Geospatial Technology for Everyone
Earth browsers represent not a new technology, but a new business model characterized by free base data, a free geospatial Web service, and, now an open encoding schema, KML, for geographic annotation and visualization. KML enables anyone to define mapped data for presentation in Google Earth or other Earth browsers. For example, a KML file could contain locations of hiking trails (stored as GPS coordinates or street addresses) overlaid on a highway map or on remotely sensed imagery of a wilderness area (Figure 1). These applications are sometimes called “mash-ups”. Both Virtual Earth and ArcGIS Explorer, like Google Earth and Google Maps, can use KML input, so similar mash-ups are possible with those Earth visualization systems.
Microsoft has already implemented the OGC Simple Features SQL standard (http://www.opengeospatial.org/standards/sfs) and GeoRSS GML (http://www.opengeospatial.org/pressroom/pressreleases/580). Oracle has been an important contributor since 1995. The OGC’s Strategic Members (highest level) and Principal Members are listed below:
BAE Systems – C3I Systems
ERDAS, Inc. (formerly Leica Geosystems Geospatial Imaging)
Northrop Grumman TASC
US Geological Survey (USGS)
US National Aeronautics and Space Administration (NASA)

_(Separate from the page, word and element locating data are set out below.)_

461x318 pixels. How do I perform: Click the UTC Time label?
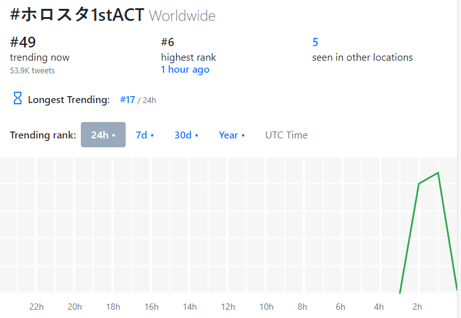(286, 135)
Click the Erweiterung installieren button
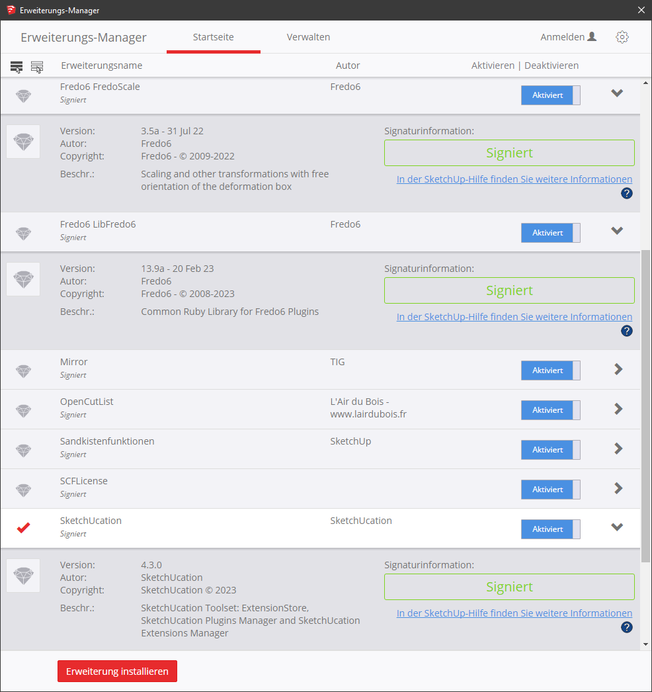 click(117, 671)
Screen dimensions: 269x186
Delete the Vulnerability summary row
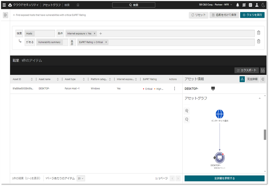click(x=259, y=41)
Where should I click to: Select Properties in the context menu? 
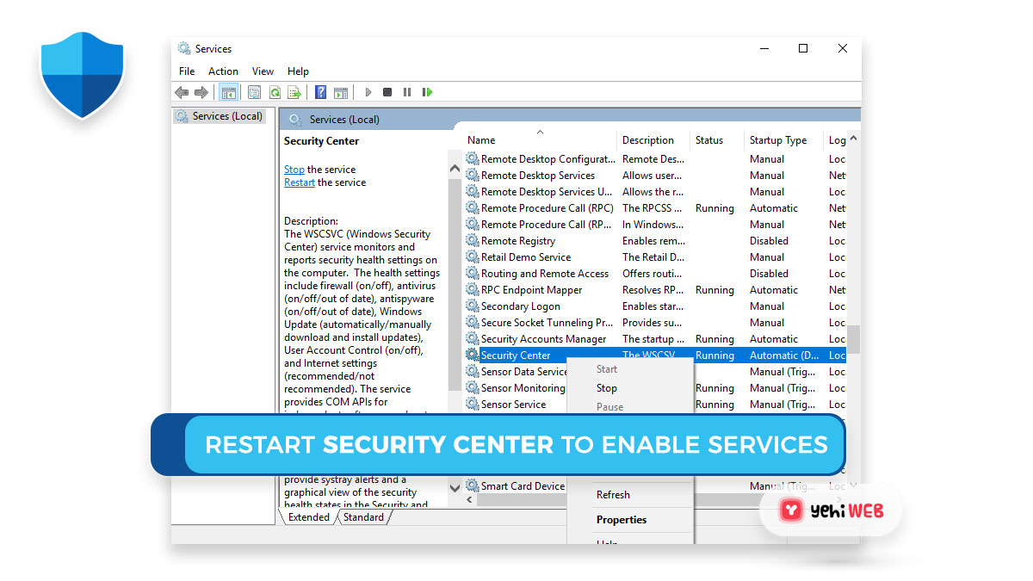(x=622, y=519)

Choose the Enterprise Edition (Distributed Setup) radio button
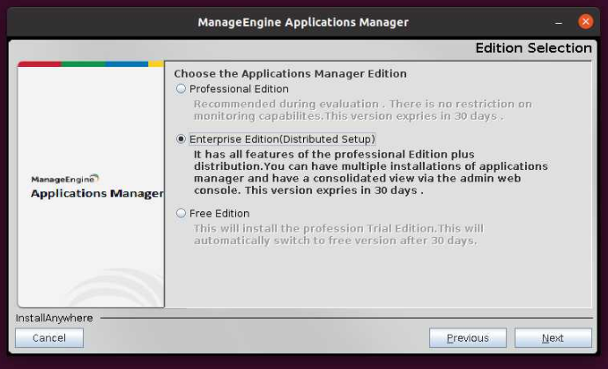[182, 139]
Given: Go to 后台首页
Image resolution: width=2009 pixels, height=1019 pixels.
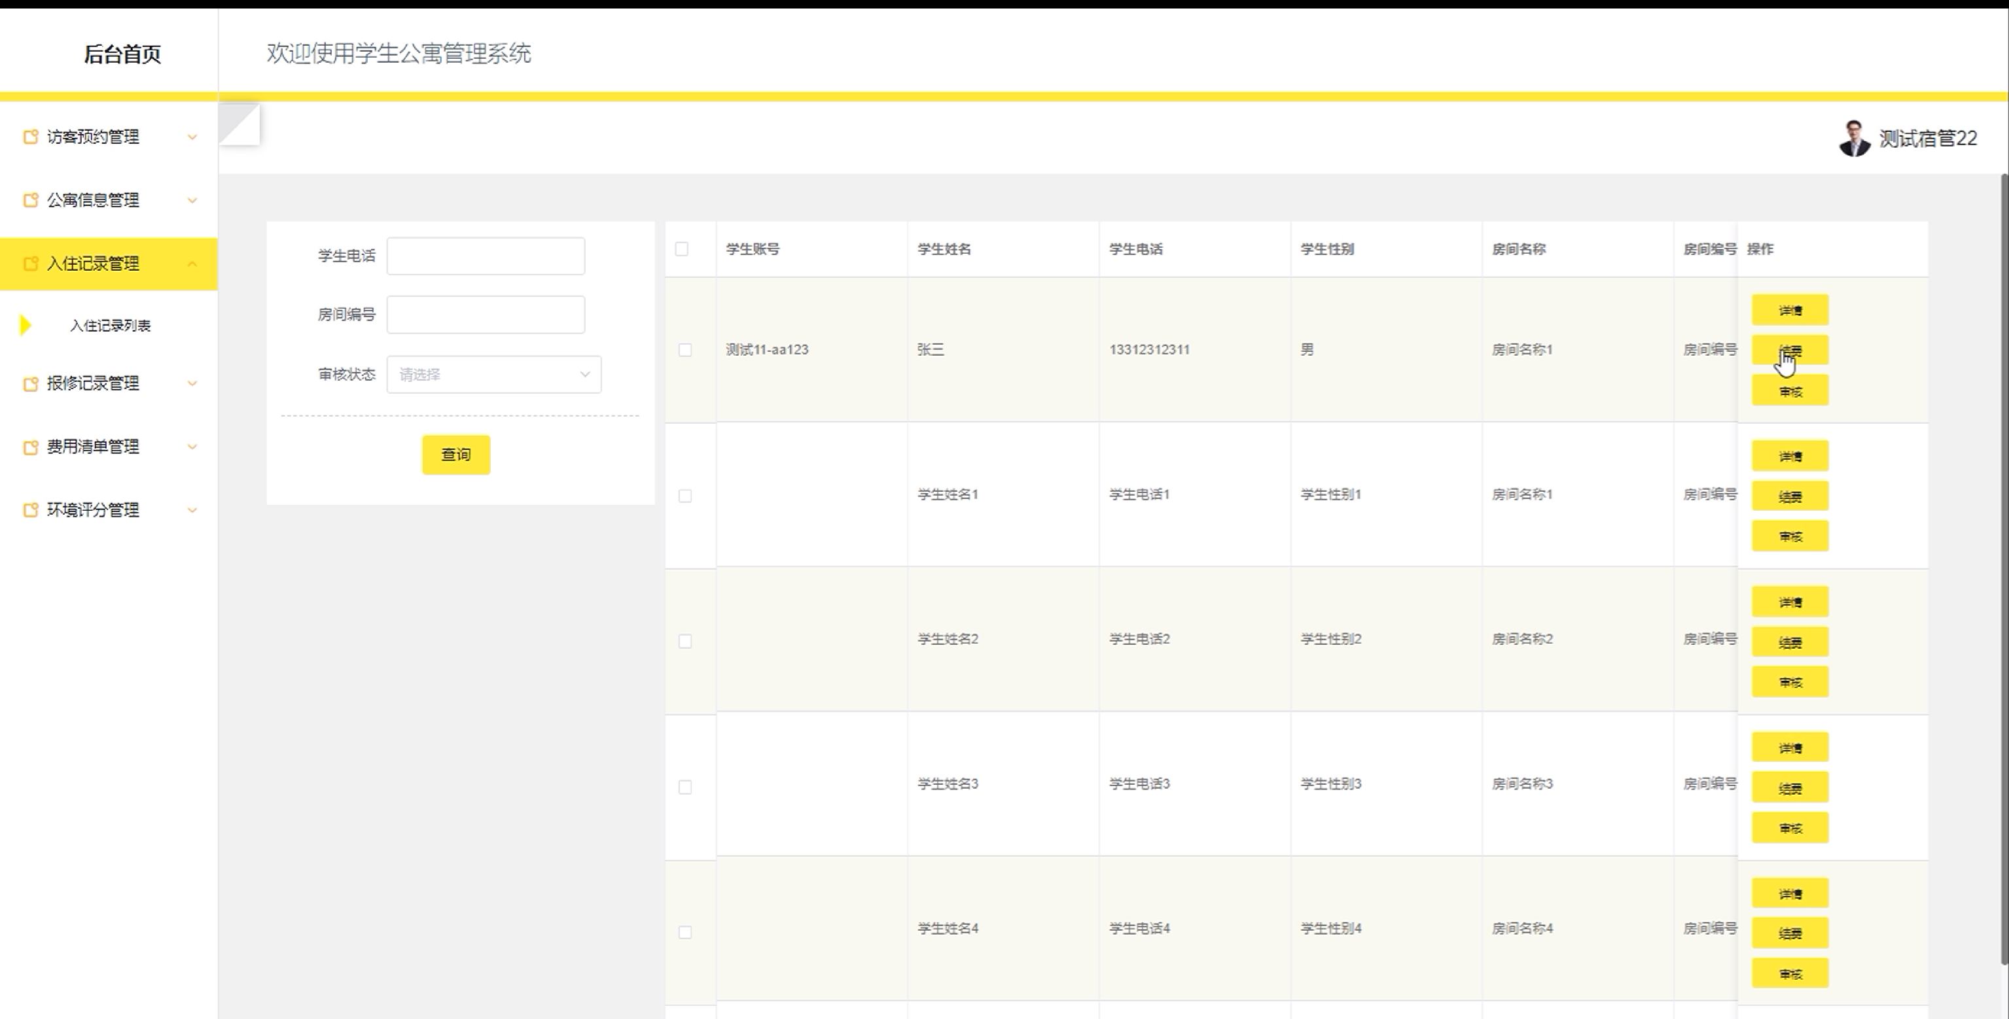Looking at the screenshot, I should [x=122, y=54].
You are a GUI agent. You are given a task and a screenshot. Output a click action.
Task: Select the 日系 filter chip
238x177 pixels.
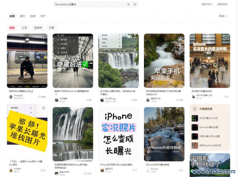pyautogui.click(x=25, y=28)
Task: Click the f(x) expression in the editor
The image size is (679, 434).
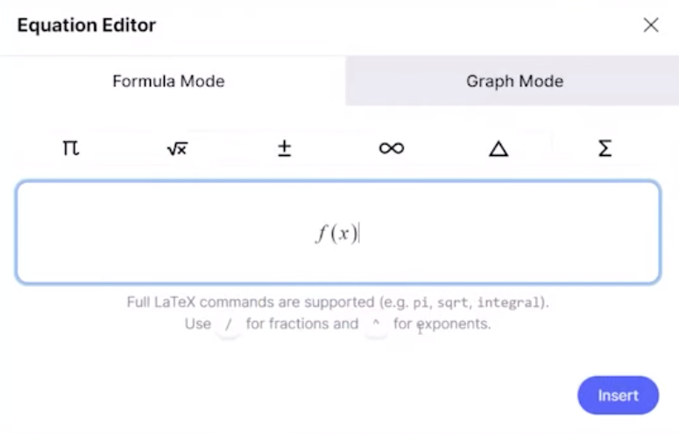Action: pos(336,233)
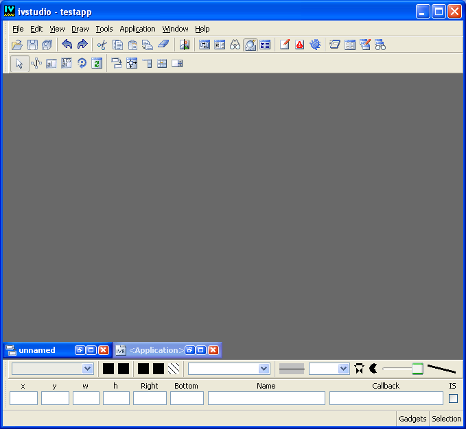Open the line style dropdown arrow

click(x=344, y=369)
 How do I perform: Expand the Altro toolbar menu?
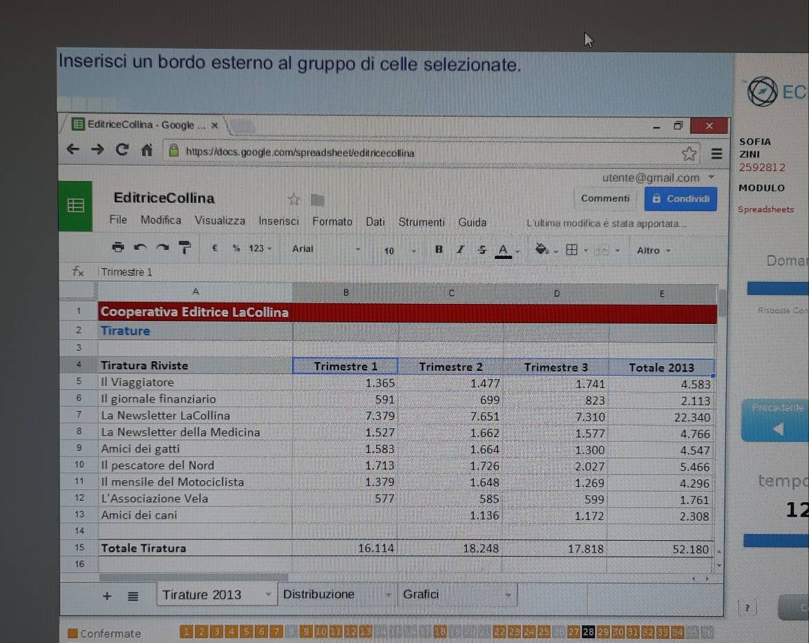click(x=653, y=250)
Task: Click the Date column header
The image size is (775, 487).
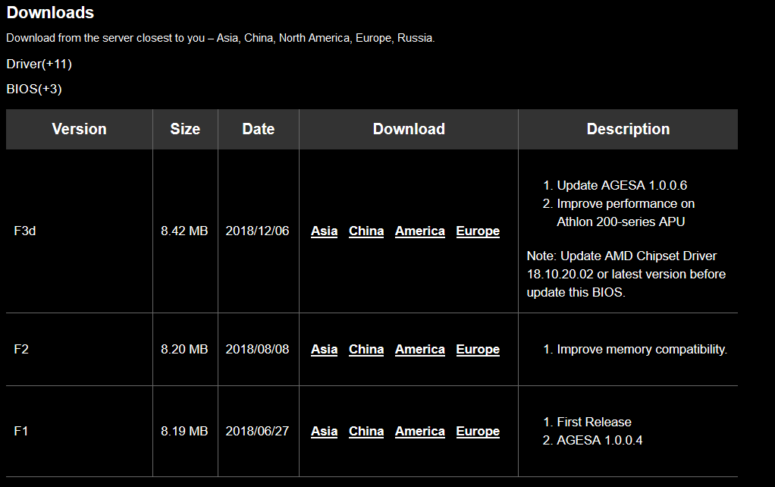Action: click(x=259, y=129)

US National Geospatial-Intelligence Agency (NGA)
Bentley Systems, Inc.
Department of Science & Technology, India
EADS ASTRIUM, France
GeoConnections – Natural Resources Canada
PB MapInfo Corporation
PCI Geomatics Inc.
Rolta India, Ltd.
US Department of Homeland Security (DHS)
WhereGroup GmbH & Co. KG
There also 57 other voting members of the Technical Committee and 275 non-voting members of the consortium.
Active involvement by organizations such as Google and Microsoft strengthens the OGC’s role in shaping the policies and best practices needed to grow and support development of effective, worldwide spatial data infrastructures and sensor webs. For consumers and for stakeholders who are dealing with global issues such as climate change and disaster preparedness, it is fortunate that the work of the Consortium is supported by the deep infrastructure and information resources that these companies represent.